> **SET PROBLEM**: Copy out the listing below in full, putting "Checks" in place of "Diagnostics" everywhere it occurs and keeping every other character the same.
─── RECORD SET ───
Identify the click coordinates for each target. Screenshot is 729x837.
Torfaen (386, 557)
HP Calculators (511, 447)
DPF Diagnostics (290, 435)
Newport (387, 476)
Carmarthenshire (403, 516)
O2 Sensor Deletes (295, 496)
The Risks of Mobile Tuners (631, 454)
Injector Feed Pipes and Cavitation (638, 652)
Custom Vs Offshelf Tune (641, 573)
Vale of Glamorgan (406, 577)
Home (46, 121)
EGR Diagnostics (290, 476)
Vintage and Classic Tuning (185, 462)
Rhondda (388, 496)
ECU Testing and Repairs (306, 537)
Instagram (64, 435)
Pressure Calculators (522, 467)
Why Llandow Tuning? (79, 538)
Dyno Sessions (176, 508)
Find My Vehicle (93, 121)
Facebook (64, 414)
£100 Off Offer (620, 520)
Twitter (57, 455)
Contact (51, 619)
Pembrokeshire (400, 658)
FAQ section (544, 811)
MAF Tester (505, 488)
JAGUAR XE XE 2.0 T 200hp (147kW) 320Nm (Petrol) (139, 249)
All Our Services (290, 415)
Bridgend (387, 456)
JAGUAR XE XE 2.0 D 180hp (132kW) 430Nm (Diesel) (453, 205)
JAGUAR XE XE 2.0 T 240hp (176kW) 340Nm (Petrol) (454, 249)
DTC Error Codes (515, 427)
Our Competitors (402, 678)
───
> **SOLVED PROBLEM**:
Identify the click coordinates for each target. Screenshot is 729x837.
Torfaen (386, 557)
HP Calculators (511, 447)
DPF Checks (290, 435)
Newport (387, 476)
Carmarthenshire (403, 516)
O2 Sensor Deletes (295, 496)
The Risks of Mobile Tuners (631, 454)
Injector Feed Pipes and Cavitation (638, 652)
Custom Vs Offshelf Tune (641, 573)
Vale of Glamorgan (406, 577)
Home (46, 121)
EGR Checks (290, 476)
Vintage and Classic Tuning (185, 462)
Rhondda (388, 496)
ECU Testing and Repairs (306, 537)
Instagram (64, 435)
Pressure Calculators (522, 467)
Why Llandow Tuning? (79, 538)
Dyno Sessions (176, 508)
Find My Vehicle (93, 121)
Facebook (64, 414)
£100 Off Offer (620, 520)
Twitter (57, 455)
Contact (51, 619)
Pembrokeshire (400, 658)
FAQ section (544, 811)
MAF Tester (505, 488)
JAGUAR XE XE 2.0 T 200hp (147kW) 320Nm (Petrol) (139, 249)
All Our Services (290, 415)
Bridgend (387, 456)
JAGUAR XE XE 2.0 D 180hp (132kW) 430Nm (Diesel) (453, 205)
JAGUAR XE XE 2.0 T 240hp (176kW) 340Nm (Petrol) (454, 249)
DTC Error Codes (515, 427)
Our Competitors (402, 678)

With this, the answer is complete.